**WHAT IS REQUIRED**
Write only the number of lines in the data that include the word "course".

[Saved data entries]
______________________________

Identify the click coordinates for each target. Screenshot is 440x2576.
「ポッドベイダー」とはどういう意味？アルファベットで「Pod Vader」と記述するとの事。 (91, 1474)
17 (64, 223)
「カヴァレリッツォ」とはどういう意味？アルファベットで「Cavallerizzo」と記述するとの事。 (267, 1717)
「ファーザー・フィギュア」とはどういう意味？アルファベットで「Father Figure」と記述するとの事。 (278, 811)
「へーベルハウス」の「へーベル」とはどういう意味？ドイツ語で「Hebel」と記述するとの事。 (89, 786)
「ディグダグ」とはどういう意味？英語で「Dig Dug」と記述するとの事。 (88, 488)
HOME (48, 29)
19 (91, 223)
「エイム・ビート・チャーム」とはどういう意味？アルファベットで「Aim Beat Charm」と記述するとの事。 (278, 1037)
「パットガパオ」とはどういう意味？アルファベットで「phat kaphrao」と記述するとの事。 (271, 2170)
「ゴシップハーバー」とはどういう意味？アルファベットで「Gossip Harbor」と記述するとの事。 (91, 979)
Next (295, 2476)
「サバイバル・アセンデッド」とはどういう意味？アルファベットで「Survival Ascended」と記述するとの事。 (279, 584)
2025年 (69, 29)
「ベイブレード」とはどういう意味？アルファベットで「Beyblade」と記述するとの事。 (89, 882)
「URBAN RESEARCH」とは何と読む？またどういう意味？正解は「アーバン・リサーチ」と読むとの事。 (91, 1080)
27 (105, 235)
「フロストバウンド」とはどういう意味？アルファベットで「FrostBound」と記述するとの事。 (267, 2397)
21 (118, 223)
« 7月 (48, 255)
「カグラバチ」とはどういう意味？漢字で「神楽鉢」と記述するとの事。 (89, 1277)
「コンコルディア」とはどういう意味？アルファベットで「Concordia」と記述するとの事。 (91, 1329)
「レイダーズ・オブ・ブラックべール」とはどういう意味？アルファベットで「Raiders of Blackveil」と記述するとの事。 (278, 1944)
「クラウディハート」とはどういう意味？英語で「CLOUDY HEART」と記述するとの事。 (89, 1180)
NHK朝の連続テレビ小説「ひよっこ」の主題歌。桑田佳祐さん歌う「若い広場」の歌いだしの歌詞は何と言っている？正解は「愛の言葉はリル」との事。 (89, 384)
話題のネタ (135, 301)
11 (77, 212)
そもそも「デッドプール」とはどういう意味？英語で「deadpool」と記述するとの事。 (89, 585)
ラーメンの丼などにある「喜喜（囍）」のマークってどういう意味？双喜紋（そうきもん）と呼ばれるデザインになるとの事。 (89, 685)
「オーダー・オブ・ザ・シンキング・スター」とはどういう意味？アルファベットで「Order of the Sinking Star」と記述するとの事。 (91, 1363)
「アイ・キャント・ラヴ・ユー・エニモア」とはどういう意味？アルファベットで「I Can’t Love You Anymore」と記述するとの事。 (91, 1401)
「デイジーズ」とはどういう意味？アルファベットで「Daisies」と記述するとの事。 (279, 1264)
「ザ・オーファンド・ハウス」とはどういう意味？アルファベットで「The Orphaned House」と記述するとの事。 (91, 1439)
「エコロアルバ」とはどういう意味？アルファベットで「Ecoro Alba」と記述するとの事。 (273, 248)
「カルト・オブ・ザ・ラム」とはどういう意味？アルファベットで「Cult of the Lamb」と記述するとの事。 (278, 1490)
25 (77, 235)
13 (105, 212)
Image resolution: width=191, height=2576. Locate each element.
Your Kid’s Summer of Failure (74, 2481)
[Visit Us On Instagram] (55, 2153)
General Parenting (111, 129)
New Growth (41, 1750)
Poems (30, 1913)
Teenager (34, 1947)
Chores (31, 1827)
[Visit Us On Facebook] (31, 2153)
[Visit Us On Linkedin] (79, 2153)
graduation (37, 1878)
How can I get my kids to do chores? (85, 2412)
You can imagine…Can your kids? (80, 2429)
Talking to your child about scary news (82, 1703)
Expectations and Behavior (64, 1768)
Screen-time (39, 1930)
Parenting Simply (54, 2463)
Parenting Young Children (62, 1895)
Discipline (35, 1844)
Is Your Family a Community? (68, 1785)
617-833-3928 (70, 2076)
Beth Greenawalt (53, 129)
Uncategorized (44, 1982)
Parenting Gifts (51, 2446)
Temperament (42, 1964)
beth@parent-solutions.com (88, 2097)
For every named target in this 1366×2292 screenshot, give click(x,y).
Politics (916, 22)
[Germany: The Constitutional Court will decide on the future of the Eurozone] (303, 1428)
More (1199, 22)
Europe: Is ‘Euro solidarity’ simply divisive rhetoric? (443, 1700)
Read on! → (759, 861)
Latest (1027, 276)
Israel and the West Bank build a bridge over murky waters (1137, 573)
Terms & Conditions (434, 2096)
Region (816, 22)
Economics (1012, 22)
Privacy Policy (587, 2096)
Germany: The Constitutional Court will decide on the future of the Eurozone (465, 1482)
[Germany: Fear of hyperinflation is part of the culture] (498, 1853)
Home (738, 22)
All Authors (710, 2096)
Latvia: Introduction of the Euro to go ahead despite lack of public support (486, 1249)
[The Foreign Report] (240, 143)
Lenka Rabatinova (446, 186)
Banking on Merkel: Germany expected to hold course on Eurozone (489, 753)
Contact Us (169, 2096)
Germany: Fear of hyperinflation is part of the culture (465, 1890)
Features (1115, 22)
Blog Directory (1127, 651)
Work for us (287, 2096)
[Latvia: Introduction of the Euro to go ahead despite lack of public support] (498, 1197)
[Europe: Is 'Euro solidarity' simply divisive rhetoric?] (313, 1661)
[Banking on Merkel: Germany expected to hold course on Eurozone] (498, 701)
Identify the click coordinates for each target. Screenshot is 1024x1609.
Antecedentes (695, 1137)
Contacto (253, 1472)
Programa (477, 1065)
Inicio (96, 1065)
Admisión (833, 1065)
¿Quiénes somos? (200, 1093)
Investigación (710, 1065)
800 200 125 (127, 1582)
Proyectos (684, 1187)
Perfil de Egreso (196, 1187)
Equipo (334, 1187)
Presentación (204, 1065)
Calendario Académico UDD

______________________________

**TASK SOLUTION**
2